EXERCISE OBJECTIVE
Identify each line below containing the string "will" and copy it.

Recorded data

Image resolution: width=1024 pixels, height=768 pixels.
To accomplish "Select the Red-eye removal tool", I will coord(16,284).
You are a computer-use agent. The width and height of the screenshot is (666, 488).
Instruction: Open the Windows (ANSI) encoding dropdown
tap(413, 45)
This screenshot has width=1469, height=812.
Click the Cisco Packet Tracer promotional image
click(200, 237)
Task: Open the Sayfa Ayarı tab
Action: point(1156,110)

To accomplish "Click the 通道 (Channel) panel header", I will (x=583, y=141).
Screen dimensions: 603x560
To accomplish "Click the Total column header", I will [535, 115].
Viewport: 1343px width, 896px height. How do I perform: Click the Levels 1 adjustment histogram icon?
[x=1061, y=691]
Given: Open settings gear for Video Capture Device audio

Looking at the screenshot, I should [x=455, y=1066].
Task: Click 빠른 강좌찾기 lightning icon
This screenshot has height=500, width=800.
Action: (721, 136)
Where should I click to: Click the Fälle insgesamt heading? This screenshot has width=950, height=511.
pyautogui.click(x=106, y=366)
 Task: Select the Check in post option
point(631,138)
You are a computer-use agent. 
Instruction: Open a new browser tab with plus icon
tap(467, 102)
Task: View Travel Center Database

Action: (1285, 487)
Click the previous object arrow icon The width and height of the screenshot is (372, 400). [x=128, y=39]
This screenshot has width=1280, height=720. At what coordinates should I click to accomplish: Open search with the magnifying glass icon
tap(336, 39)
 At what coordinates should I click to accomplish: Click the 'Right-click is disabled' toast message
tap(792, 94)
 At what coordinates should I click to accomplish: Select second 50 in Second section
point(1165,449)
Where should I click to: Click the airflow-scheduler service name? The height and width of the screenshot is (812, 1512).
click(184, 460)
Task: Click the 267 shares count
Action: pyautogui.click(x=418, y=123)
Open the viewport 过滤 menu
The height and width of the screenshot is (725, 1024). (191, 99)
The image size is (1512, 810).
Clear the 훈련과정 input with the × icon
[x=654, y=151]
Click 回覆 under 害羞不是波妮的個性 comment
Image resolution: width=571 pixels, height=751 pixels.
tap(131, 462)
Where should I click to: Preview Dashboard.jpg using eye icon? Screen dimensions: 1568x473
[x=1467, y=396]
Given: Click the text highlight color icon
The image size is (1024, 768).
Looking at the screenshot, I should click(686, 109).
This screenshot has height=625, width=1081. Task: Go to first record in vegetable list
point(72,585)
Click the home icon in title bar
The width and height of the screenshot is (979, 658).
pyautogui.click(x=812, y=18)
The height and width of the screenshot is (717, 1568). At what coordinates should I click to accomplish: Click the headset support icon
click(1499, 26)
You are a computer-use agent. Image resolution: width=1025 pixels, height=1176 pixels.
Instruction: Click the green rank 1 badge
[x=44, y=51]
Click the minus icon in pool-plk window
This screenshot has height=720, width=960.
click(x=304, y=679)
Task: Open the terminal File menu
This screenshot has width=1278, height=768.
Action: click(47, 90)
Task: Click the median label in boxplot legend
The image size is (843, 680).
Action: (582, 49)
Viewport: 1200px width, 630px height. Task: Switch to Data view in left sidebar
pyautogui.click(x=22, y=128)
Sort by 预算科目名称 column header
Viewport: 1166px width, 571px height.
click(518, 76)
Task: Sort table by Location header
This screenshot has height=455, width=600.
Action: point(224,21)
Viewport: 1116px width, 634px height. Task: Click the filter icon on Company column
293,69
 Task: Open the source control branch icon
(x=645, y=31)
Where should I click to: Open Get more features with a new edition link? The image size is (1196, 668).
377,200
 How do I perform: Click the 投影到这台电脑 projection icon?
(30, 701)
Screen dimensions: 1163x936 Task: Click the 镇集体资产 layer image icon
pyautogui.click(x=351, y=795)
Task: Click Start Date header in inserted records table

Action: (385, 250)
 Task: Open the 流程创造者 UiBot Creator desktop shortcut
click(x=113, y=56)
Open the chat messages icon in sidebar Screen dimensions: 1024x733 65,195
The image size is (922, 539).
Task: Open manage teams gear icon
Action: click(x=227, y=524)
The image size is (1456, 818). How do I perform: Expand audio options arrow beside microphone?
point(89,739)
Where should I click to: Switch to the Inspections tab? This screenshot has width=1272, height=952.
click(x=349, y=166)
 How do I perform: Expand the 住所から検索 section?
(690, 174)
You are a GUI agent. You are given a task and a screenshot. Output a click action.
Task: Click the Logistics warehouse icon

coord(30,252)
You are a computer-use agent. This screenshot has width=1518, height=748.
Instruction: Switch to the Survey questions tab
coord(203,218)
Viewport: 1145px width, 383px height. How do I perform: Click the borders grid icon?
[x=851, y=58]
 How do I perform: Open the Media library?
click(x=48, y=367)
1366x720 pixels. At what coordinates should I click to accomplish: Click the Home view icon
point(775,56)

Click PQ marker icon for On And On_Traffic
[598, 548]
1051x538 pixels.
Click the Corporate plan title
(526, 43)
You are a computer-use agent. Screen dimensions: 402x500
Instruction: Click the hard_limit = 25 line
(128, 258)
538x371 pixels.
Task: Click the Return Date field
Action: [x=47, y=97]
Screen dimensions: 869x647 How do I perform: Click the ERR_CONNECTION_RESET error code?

TASK RESPONSE
To accomplish "Select the Red-eye removal tool", I will coord(16,284).
To accomplish "Click the 通道 (Channel) panel header", I will (x=583, y=141).
To accomplish "Click the Total column header", I will [535, 115].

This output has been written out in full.